Prediction model may help identify candidates for Barrett’s esophagus screening

I read with interest the recent article published by Thrift and colleagues. As is now well known, esophageal adenocarcinoma has risen dramatically over the last 40 years. The precursor appears to be chronic acid reflux. Given the fact that most people who are diagnosed with esophageal adenocarcinoma do not survive, it is important to try to come up with strategies to help clinicians decide who is at risk for this potentially deadly disease.

The good news is that most patients with Barrett’s esophagus do not get cancer. There has been no consensus among experts or medical societies about who should be screened. However, the American Gastrointestinal Society, based on expert opinion, does recommend screening for Barrett’s esophagus in patients with accepted risk factors. These have included: Caucasian race, obesity, male sex, chronic gastroesphoageal reflux disease (GERD) symptoms, age of 50 years or older, and a hiatal hernia. When looking at the published literature on Barrett’s esophagus, the estimated frequency ranges from 0.9% to more than 20%.

An even bigger problem is that, in many studies, 40% to 50% of patients did not have any significant reflux symptoms. In a VA study, patients who were being screened for colon cancer had an upper endoscopy at the same time (none had GERD symptoms at the time) and 25% of the 110 volunteers had Barrett’s esophagus. The authors in this model study looked at many risk factors in men and women who had a diagnosis of Barrett’s esophagus vs. those who only had inflammatory changes in the esophagus. Of all the variables studied, the best predictors in both men and women were highest level of education and use of acid suppressant medications. Other predictors that met statistical significance in men included BMI and tobacco use. They suggest clinicians use these predictors to decide who should and should not get endoscopy.

Depending on the number of such predictors used, they could change the sensitivity and specificity of the prediction model. This is a very important topic. These models have worked for other disease processes. The problem with Barrett’s esophagus is that fact that many patients do not have GERD symptoms. There also is a considerable amount of sampling error when biopsies are obtained. Many pathologists disagree what is and what is not Barrett’s esophagus. There are even more discrepancies when we get into Barrett’s esophagus with dysplastic changes. It is possible that the control group of patients with “inflammation” could have had Barrett’s that was missed, changing the results.

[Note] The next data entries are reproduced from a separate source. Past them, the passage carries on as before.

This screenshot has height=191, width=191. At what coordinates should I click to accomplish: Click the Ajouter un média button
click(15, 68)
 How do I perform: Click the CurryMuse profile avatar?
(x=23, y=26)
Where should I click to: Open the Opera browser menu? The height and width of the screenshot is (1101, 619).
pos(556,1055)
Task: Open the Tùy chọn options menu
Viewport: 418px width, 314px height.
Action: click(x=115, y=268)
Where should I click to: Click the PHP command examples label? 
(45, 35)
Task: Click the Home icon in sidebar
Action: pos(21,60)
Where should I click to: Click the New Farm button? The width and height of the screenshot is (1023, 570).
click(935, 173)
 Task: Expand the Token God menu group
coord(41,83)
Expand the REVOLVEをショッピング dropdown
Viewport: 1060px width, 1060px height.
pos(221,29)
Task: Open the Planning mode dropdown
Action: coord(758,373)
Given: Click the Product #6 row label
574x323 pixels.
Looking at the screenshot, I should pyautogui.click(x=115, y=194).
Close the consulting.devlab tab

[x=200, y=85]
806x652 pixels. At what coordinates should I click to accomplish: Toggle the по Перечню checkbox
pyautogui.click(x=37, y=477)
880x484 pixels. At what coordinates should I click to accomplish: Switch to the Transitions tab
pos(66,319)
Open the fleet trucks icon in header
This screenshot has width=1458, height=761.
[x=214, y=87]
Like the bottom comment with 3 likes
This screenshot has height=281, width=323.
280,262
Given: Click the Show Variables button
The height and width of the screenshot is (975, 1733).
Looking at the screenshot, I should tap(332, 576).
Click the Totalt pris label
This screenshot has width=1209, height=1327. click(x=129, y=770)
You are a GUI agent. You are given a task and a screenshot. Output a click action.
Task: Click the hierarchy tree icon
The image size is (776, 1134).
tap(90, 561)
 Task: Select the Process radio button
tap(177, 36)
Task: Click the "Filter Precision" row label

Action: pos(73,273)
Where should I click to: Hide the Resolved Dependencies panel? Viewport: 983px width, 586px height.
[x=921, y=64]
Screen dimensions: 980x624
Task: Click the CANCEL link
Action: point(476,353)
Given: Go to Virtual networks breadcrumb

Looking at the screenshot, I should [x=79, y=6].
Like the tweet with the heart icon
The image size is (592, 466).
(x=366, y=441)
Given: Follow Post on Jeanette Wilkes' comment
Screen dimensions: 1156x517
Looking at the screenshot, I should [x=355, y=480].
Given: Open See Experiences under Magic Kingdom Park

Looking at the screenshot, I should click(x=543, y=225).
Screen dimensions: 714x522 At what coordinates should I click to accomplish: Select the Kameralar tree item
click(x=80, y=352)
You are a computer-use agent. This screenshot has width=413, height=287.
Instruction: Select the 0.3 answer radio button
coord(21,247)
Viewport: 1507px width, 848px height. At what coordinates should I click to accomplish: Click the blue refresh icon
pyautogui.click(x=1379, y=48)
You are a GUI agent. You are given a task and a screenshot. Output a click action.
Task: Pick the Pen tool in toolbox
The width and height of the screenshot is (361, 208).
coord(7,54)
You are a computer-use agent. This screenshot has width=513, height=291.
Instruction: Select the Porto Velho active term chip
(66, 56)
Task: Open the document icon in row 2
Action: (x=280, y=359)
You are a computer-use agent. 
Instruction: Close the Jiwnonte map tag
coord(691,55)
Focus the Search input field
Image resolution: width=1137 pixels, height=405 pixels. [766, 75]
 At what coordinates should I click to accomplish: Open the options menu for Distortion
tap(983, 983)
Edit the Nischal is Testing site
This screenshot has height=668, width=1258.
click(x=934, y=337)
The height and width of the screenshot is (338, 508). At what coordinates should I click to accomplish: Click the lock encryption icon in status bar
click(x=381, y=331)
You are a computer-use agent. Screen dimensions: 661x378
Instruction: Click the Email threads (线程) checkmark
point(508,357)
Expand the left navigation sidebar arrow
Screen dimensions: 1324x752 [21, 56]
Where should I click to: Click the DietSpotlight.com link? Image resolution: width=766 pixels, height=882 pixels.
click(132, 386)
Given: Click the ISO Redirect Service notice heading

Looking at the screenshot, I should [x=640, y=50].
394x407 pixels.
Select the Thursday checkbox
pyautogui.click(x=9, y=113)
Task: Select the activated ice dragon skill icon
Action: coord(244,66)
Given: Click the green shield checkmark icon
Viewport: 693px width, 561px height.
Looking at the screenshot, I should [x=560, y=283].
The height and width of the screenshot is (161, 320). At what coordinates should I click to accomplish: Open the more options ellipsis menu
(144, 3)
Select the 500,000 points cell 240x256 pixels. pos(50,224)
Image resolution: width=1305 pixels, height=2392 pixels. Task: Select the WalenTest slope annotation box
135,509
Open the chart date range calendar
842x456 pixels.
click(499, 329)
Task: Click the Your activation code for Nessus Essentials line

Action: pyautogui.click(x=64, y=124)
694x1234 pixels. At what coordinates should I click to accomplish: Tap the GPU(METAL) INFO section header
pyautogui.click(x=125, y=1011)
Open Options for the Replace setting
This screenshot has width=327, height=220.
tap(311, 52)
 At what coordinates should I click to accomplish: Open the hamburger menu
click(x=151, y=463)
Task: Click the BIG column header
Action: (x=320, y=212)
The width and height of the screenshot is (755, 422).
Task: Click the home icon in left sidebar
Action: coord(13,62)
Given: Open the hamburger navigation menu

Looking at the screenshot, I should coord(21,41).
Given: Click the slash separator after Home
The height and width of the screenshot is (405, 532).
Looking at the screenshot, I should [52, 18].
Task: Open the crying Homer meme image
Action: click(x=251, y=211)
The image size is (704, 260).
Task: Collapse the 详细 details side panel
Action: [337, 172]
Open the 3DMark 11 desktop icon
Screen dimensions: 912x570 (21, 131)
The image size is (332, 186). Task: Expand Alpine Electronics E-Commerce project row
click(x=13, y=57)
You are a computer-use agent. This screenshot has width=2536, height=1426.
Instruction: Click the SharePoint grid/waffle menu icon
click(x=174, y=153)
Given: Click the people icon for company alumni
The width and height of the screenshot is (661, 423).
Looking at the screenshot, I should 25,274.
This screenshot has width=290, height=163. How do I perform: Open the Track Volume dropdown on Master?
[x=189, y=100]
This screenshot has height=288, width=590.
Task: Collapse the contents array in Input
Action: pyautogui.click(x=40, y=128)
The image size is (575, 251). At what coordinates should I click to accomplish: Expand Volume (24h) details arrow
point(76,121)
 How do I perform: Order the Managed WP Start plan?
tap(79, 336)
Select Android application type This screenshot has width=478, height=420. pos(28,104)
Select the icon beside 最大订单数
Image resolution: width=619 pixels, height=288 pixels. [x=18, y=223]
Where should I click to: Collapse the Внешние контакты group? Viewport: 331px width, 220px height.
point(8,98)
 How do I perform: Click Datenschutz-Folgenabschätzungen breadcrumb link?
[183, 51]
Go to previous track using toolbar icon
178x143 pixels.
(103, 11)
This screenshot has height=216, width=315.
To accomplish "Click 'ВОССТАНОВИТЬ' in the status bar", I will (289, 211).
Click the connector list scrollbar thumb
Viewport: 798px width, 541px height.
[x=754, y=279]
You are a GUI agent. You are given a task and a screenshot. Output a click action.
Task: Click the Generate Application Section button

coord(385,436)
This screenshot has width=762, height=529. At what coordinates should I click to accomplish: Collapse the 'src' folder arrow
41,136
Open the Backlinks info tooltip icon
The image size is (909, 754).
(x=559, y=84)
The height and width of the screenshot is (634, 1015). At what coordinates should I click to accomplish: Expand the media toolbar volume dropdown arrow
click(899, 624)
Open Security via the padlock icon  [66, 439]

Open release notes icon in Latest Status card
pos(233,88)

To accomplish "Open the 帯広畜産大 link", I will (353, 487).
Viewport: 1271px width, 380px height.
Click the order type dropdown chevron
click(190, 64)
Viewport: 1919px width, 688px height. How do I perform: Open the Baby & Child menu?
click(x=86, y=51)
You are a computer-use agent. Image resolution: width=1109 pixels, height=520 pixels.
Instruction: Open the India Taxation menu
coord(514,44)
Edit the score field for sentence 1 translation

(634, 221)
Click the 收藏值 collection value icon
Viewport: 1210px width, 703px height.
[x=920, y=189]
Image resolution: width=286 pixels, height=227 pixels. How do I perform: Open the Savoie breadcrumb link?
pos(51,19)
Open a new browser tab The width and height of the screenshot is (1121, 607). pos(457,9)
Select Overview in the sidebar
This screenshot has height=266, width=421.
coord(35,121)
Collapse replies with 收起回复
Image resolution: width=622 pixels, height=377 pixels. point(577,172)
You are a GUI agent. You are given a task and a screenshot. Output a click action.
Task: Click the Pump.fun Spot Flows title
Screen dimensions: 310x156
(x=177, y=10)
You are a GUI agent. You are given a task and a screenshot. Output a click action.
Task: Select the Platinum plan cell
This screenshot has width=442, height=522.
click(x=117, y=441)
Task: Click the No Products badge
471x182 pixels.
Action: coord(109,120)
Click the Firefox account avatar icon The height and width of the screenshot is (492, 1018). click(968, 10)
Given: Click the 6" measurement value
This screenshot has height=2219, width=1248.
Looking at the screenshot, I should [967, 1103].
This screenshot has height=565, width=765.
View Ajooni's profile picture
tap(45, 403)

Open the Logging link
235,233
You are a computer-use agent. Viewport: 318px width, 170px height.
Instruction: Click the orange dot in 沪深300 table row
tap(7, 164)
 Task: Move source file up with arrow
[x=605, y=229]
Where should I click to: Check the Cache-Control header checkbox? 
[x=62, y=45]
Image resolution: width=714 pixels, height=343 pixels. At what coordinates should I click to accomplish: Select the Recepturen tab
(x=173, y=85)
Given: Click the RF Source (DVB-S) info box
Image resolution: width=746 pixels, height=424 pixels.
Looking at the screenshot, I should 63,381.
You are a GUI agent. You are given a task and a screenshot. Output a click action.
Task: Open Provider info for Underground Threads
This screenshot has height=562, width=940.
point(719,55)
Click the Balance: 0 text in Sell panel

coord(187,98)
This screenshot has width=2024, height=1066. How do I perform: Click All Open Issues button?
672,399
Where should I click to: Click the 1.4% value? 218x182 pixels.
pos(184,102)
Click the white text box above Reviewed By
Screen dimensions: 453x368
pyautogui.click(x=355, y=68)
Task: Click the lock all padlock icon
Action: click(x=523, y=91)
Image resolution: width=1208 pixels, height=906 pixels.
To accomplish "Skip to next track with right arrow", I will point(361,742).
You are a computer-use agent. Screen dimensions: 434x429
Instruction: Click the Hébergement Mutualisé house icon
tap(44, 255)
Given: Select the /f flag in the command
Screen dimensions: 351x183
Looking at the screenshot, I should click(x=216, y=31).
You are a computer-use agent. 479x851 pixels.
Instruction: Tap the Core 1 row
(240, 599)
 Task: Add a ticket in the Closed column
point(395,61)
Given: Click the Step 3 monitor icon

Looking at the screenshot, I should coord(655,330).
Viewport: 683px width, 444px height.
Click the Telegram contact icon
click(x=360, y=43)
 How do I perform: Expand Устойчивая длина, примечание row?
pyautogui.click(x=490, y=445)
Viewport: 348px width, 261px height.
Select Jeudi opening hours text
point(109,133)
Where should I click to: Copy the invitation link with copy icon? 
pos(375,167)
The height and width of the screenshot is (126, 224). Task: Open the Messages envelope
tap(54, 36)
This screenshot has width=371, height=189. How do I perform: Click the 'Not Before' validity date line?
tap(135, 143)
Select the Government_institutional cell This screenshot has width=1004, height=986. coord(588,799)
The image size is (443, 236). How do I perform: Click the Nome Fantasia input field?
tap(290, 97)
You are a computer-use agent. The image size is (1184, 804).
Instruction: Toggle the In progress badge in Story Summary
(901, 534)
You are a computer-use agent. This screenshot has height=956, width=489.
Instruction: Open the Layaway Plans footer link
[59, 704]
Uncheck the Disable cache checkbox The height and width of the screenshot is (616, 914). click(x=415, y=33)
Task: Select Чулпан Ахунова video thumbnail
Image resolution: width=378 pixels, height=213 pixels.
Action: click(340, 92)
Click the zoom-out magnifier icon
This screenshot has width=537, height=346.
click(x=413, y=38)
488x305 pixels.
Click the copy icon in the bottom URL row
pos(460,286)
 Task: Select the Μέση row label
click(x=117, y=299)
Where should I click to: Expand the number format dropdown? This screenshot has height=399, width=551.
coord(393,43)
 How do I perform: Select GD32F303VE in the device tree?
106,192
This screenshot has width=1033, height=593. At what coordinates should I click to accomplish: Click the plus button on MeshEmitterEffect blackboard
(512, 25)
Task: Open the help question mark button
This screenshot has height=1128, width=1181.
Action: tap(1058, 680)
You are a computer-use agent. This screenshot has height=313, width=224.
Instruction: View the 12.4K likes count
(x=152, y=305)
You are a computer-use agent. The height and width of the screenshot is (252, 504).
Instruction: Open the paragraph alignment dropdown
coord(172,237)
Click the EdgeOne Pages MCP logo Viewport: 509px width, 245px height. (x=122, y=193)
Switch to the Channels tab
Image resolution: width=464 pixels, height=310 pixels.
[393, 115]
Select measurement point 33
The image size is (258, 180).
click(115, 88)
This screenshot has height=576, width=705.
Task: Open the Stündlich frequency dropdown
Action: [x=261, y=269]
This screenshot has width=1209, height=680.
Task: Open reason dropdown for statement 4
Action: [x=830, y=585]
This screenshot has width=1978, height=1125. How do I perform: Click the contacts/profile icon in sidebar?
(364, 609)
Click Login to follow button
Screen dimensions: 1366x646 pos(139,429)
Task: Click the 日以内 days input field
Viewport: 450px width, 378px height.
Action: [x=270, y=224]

Newly developed technologies that we have instituted in our Barrett’s center have been shown to markedly increase our diagnostic yield for this disease and/or dysplasia. Given the above facts, I think these issues must be clarified before moving to this prediction model alone for screening. I believe many patients may not be screened and, therefore, a percentage will end up with esophageal adenocarcinoma. This study is a great first step in trying to get a validated group of risk factors to help clinicians, but I suspect as genetic data becomes available and we get better at properly diagnosing Barrett’s and/or dysplasia, it will need to be modified. In the meantime, clinicians should add the highest level of education achieved and use of acid suppressant agents to their list of questions when evaluating patients. These questions, along with the other known risk factors mentioned above, will at least give clinicians a good starting point.